И тогда он дал ей ощутить свои нежные, словно лепестки засушенного шиповника, свои осторожные, свои властные губы.

Глава девятая
Победа!

А незадолго до того Дара бежала по ночному городу, скользя и врезаясь в прохожих. Наконец она упала-таки на левое колено, разозлилась на себя – ее не боль в колене возмутила, а собственная неловкость, нелепый взмах руками и судорожный изворот тела, не сумевшего удержать равновесие, – и поймала такси.

– Куда едем? – спросил шофер.

– Пока – прямо, – велела она, растирая ногу.

Дни перед Йулом были ужасны. Впервые за столько лет она оказалась лишена СВОЕГО общества.

Если уж совсем честно – Дара сама лишила себя праздника. Иначе не могла – ей было проще умереть, чем появиться среди СВОИХ побежденной.
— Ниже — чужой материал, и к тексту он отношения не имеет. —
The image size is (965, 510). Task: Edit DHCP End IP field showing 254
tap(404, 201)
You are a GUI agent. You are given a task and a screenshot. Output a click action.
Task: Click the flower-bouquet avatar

Если бы она всего-навсего случайно нарушила один из трех гейсов посвящения – заколку в волосы воткнула, что ли! – она бы помчалась к СВОИМ за помощью. Те, кто собирался на праздниках годового круга, могли бы изобрести какой-нибудь ловкий ход – остричь Дару наголо, к примеру. И, сведя вину на совершившие преступление и допустившие к себе нечто постороннее волосы, торжественно похоронить их. Такой казуистикой на Курсах иногда баловались – и уж, во всяком случае, ради Дары и придумали бы юридически безупречный ритуал, и осуществили его. А чтобы заставить волосы быстрее расти, есть сотни способов – через год Дара восстановила бы свою шевелюру.

Но тот гейс, что наложил Фердиад, не допускал постороннего вмешательства. И было в нем что-то унизительное – как будто Дара, попав под этот гейс, перестала быть не только целительницей, но и женщиной…

Она даже пожалела, что приехала в этот город как раз накануне Йула. Что бы ей стоило еще на неделю-другую задержаться в погубившем ее фригидном городе? Ничего бы не изменилось для нее – а смотреть, как Изора с Саной готовятся к празднику, ей бы не пришлось. Она бы перетерпела эти дни до Йула и приехала после него – хотя, как знать, Фердиад мог так исхитриться, что Йул и в том случае прибыл бы к Даре, с доставкой на дом!

Здесь, по крайней мере, у нее было занятие – она возвращала себя в состояние любви к Артуру. Конечно, тридцатисемилетней женщине вряд ли удастся восстановить в себе все оттенки чувства семнадцатилетней нетронутой девочки, но она пыталась сделать то, что действительно возможно.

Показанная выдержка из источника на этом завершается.